■ Supplied records ■
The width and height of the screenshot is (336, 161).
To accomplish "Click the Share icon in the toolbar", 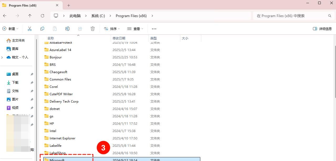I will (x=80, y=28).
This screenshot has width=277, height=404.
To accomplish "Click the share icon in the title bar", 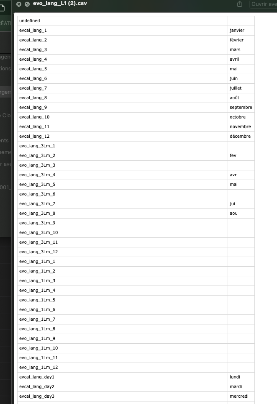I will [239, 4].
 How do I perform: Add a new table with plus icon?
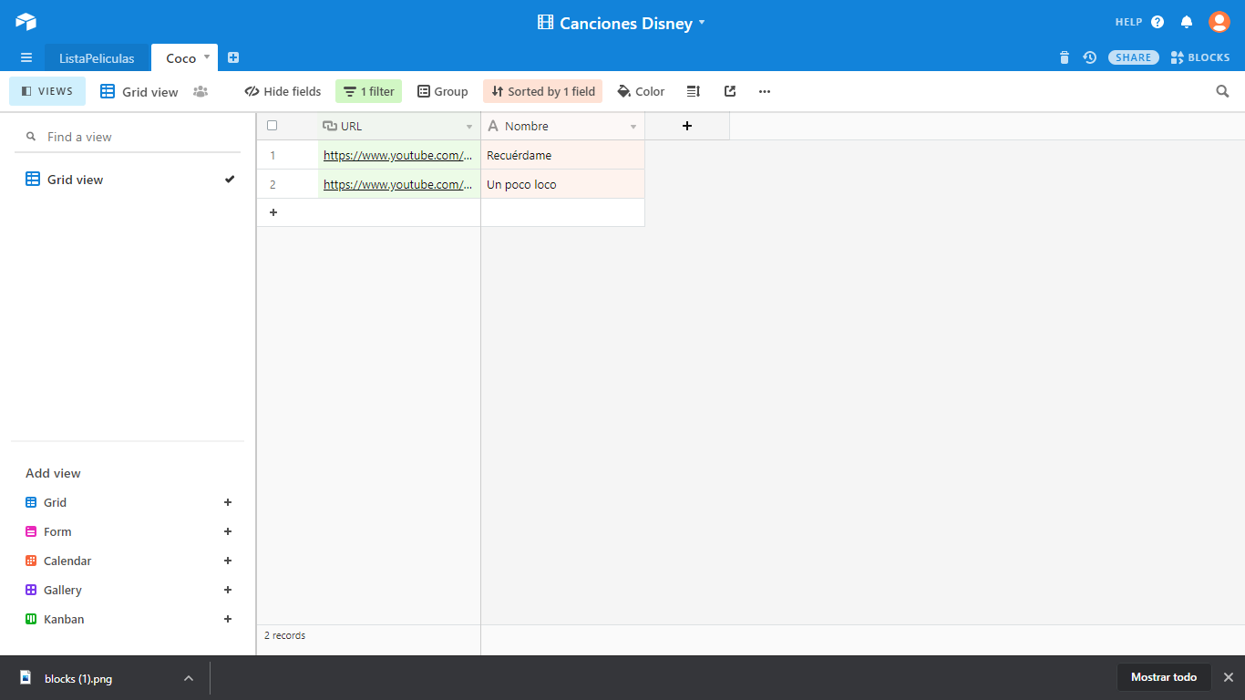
* * *
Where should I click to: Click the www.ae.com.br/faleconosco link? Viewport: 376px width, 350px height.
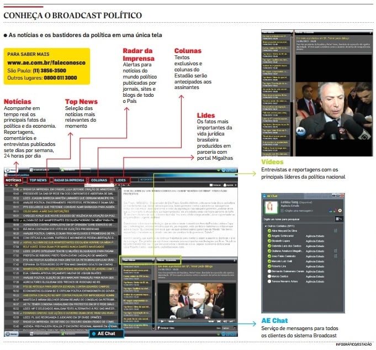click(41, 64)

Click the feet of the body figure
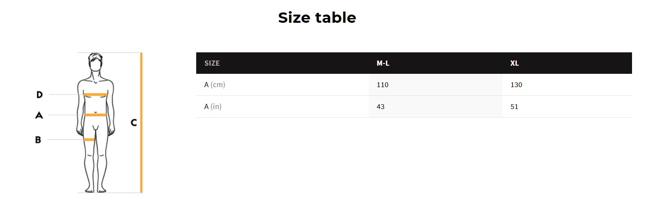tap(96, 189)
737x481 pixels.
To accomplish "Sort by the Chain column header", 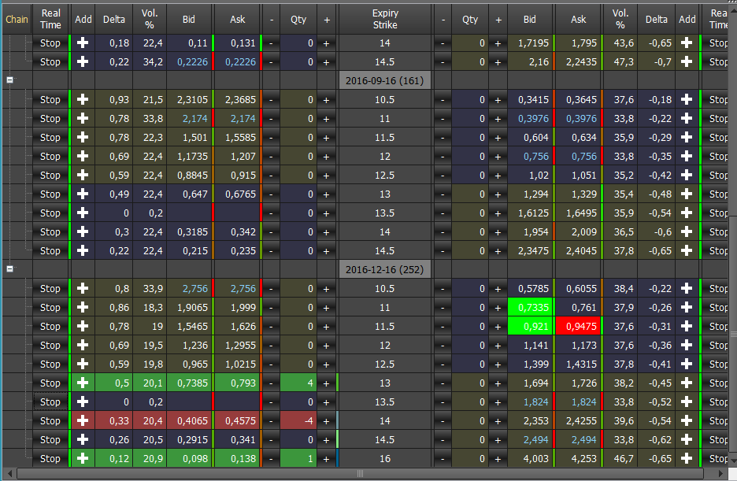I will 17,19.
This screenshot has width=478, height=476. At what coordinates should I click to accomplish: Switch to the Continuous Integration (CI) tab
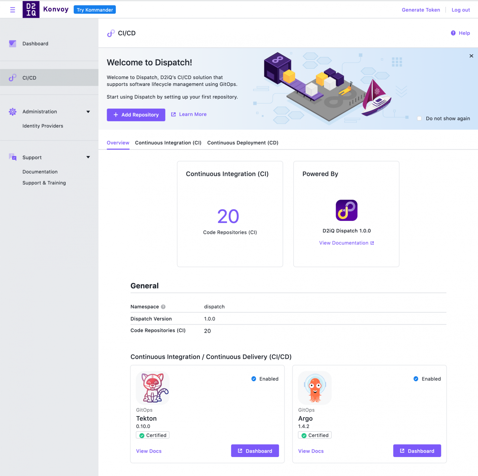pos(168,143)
---
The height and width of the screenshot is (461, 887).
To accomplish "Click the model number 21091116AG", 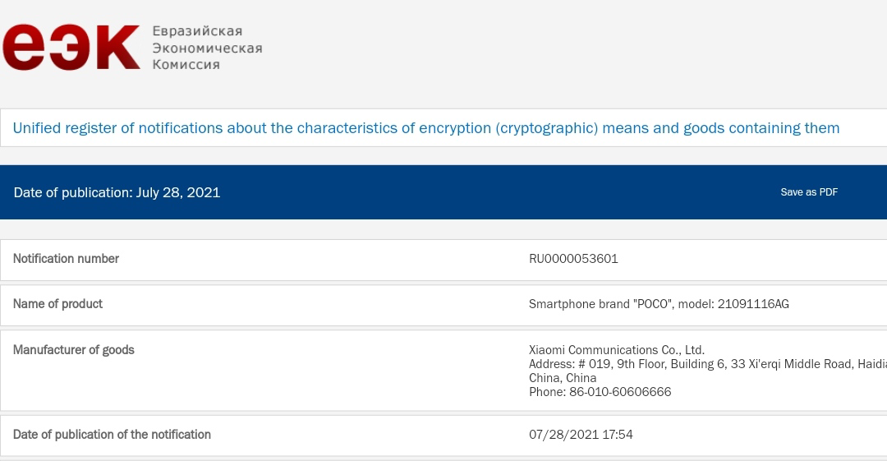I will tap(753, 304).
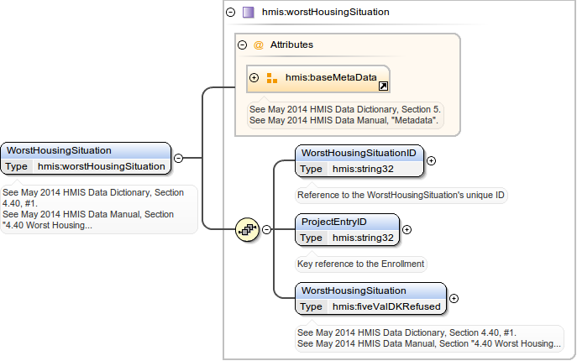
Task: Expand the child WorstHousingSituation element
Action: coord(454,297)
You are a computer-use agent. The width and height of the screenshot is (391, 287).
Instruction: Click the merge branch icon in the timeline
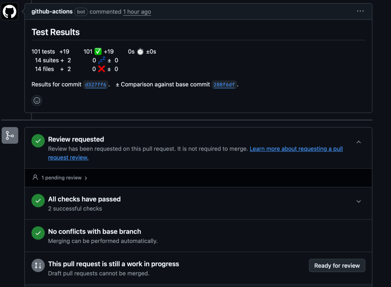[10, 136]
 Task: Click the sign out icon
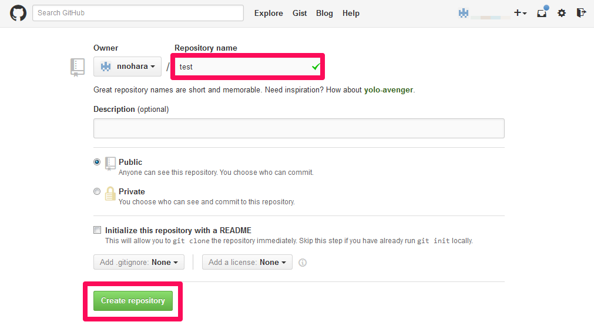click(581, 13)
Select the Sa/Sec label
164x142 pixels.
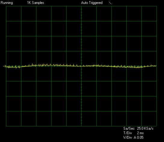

■ Assigned task ■
What is needed is an exact copy of the lines above, from the one holding "Instruction: Click the" down to the one holding "164x142 pixels.", with those two included and the pictures left out.

■ Your solution ■
Instruction: Click the merge branch icon in the timeline
[10, 136]
 Task: Click the sign out icon
click(581, 13)
Select the Sa/Sec label
164x142 pixels.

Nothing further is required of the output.